> _Activity_
Every entry below should be written out again exactly.

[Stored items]
----
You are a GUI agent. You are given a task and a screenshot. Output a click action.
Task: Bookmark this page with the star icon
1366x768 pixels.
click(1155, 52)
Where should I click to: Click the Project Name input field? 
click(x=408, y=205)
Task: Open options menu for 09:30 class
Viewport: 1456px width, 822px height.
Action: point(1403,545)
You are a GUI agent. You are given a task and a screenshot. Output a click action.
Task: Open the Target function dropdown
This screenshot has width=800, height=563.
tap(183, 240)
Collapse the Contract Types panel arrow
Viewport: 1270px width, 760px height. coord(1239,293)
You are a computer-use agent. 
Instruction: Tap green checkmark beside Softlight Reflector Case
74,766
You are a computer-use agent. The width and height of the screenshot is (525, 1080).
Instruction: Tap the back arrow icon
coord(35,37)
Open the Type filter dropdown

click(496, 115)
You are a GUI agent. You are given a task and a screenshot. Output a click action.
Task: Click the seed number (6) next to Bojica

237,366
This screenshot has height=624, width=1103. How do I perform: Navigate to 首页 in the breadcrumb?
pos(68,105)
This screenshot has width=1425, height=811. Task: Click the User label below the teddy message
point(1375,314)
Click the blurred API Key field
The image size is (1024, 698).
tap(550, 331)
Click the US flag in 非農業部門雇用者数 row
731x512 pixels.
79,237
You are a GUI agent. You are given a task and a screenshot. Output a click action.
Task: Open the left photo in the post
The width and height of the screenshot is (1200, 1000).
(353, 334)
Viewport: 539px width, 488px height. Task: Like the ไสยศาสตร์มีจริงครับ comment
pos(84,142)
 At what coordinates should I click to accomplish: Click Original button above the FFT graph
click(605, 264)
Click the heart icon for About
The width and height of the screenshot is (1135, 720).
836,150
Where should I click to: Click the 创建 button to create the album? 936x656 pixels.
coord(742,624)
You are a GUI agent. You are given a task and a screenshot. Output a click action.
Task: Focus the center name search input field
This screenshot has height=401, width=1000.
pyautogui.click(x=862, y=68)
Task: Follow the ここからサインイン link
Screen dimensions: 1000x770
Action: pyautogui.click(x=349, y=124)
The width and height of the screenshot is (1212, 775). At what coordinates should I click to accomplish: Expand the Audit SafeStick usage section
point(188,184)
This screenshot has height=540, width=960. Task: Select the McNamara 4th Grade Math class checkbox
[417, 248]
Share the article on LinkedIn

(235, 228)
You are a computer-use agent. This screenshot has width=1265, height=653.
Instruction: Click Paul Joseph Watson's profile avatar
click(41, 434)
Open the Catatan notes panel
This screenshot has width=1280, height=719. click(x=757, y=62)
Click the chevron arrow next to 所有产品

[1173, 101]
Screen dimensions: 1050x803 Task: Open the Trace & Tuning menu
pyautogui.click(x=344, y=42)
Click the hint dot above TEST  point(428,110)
----
> _Task solution_
You are a GUI agent. You are given a task and a screenshot. Output a click action.
Task: Bookmark this page with the star icon
1366x768 pixels.
click(1155, 52)
Where should I click to: Click the Project Name input field? 
click(x=408, y=205)
Task: Open options menu for 09:30 class
Viewport: 1456px width, 822px height.
Action: point(1403,545)
You are a GUI agent. You are given a task and a screenshot. Output a click action.
Task: Open the Target function dropdown
This screenshot has width=800, height=563.
tap(183, 240)
Collapse the Contract Types panel arrow
Viewport: 1270px width, 760px height. coord(1239,293)
You are a computer-use agent. 
Instruction: Tap green checkmark beside Softlight Reflector Case
74,766
You are a computer-use agent. The width and height of the screenshot is (525, 1080).
Instruction: Tap the back arrow icon
coord(35,37)
Open the Type filter dropdown

click(496, 115)
You are a GUI agent. You are given a task and a screenshot. Output a click action.
Task: Click the seed number (6) next to Bojica

237,366
This screenshot has height=624, width=1103. How do I perform: Navigate to 首页 in the breadcrumb?
pos(68,105)
This screenshot has width=1425, height=811. Task: Click the User label below the teddy message
point(1375,314)
Click the blurred API Key field
The image size is (1024, 698).
tap(550, 331)
Click the US flag in 非農業部門雇用者数 row
731x512 pixels.
79,237
You are a GUI agent. You are given a task and a screenshot. Output a click action.
Task: Open the left photo in the post
The width and height of the screenshot is (1200, 1000).
(353, 334)
Viewport: 539px width, 488px height. Task: Like the ไสยศาสตร์มีจริงครับ comment
pos(84,142)
 At what coordinates should I click to accomplish: Click Original button above the FFT graph
click(605, 264)
Click the heart icon for About
The width and height of the screenshot is (1135, 720).
836,150
Where should I click to: Click the 创建 button to create the album? 936x656 pixels.
coord(742,624)
You are a GUI agent. You are given a task and a screenshot. Output a click action.
Task: Focus the center name search input field
This screenshot has height=401, width=1000.
pyautogui.click(x=862, y=68)
Task: Follow the ここからサインイン link
Screen dimensions: 1000x770
Action: pyautogui.click(x=349, y=124)
The width and height of the screenshot is (1212, 775). At what coordinates should I click to accomplish: Expand the Audit SafeStick usage section
point(188,184)
This screenshot has height=540, width=960. Task: Select the McNamara 4th Grade Math class checkbox
[417, 248]
Share the article on LinkedIn

(235, 228)
You are a computer-use agent. This screenshot has width=1265, height=653.
Instruction: Click Paul Joseph Watson's profile avatar
click(41, 434)
Open the Catatan notes panel
This screenshot has width=1280, height=719. click(x=757, y=62)
Click the chevron arrow next to 所有产品

[1173, 101]
Screen dimensions: 1050x803 Task: Open the Trace & Tuning menu
pyautogui.click(x=344, y=42)
Click the hint dot above TEST  point(428,110)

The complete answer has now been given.